> CHECK YOUR UNDERSTANDING
1. Using the blog post about resisting a brownie craving, decide whether each statement agrees with it, and answer yes or no with the deciding words quoted. (a) The writer ate one of the brownie/cookie things. (b) The writer stayed within the calorie range yesterday. (c) The writer's diet and exercise regimen runs for 60 days.
2. Write the next part of the blog post about resisting a brownie craving, starting after its final sentence.

Tuesday, March 10, 2009
Earlier this week, one of the featured Spark blogs was about listening to your body and trusting it to tell you when you're hungry, full, and what you need to be eating. While I fully agree with this in some respects, don't you think we should be ignoring our bodies sometimes too?
I only say this because yesterday I had a ROUGH day food wise. Sure, I managed to come in at my calorie range, I ate the appropriate amount of fat and carbs and protein, I even had a relatively low sodium count. But I wasn't happy about it! Someone had brought in these amazing brownie/cookie hybrid things and I just smelled them, just to see if they smelled as delectable as I thought they would. They did. I had the hardest time not eating one. I even justified and rationalized and all of that stuff. I WANTED A BROWNIE.
I ended up not getting one. But I wasn't happy about it. You know how some people have buyers remorse, and they wish they hadn't bought something? The only buyers remorse I ever have was that I didn't buy ENOUGH. That's what I was feeling yesterday. I knew eating that brownie would be satisfying and I wouldn't regret it, and I even regretted not treating myself. I'm on a pretty hardcore diet/exercise regimen for 30 days - and so I'm pretty strict about not eating junk, a lot of processed foods, carbs, fats, sodium...and I spend a lot of time making sure all of my meals balance out in my nutrition tracker. I don't allow for mistakes or unexpected foods, I just cut them out completely.

> DATA SUPPLIED

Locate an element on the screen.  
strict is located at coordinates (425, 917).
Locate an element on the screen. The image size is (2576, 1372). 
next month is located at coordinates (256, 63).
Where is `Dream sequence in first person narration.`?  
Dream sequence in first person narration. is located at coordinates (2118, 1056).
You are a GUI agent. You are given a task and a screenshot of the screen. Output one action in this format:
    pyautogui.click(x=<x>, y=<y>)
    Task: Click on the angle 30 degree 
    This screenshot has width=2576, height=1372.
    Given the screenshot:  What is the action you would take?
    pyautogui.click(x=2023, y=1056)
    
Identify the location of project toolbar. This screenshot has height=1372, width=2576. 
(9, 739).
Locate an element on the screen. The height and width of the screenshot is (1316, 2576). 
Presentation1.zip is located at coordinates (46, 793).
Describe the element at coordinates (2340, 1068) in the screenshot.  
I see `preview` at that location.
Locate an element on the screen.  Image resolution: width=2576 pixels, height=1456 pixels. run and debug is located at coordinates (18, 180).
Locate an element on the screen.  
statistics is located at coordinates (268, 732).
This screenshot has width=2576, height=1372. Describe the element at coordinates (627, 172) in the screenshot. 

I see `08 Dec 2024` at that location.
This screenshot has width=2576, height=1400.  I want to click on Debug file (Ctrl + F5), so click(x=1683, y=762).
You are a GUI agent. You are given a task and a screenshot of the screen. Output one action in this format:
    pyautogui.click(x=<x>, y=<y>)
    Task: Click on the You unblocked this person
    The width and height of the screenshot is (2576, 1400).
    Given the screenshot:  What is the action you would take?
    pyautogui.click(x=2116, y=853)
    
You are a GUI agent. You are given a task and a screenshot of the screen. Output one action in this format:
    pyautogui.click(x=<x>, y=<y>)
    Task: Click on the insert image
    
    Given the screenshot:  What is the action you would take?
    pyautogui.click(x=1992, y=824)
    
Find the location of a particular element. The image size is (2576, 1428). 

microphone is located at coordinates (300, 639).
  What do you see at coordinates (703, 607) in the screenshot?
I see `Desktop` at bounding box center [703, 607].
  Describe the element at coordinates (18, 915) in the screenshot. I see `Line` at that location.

> TASK ANSWERS
1.
(a) No: "I ended up not getting one."
(b) Yes: "I managed to come in at my calorie range"
(c) No: "I'm on a pretty hardcore diet/exercise regimen for 30 days"

2.
So my body has started a war with me. Sure, I feel great and I can definitely see a difference in my energy, in my attitude, I'm sleeping better, I'm less bloated, and I'm starting to see some definiton from my work outs. So that's what's making me mad, is it's freaking WORKING. I know I shouldn't complain, but I shudder to think that I'll have to do this forever. Originally I thought I'd just do the plan for 30 days and then spend the rest of my life maintaining. But now that I've seen how my body reacts when I cut out some of my favorite foods, I'm annoyed to think I may never want to eat them again.
I spent about 10 minutes staring at the goldfish aisle when I went to Target last week. I have dreams about brownies. If I listened to my body, all I'd be eating right now would be nacho cheesier Doritos and chocolate chip cookies. I think my body really misses just vegging out on junk food and not having to think so hard about what I eat.
Today I allowed myself two treats. A coke cherry zero, which adds a little sodium and I'm supposed to be staying away from caffeine, and I added pickles and banana peppers to the wrap I made, which is like a day's worth of sodium. I figure the little things in moderation aren't as bad. To someone counting calories, this hardly seems offensive, but since one of my main focuses is sodium, it's definitely a cheat. However, I thoroughly enjoyed my lunch. It was amazingly delicious. And I'm savoring this coke like you wouldn't believe. Last night I allowed myself a 100 calorie ice cream sandwich, because I needed the extra calories and it worked into my meal plan just fine. I know everyone dieting would recommend that you allow yourself a treat just to keep it from seeming like a prison diet, but I figure it's only 30 days and surely I can be disciplined for that long. I've been surprised at how well I've done so far, although I'm quite ready to give up.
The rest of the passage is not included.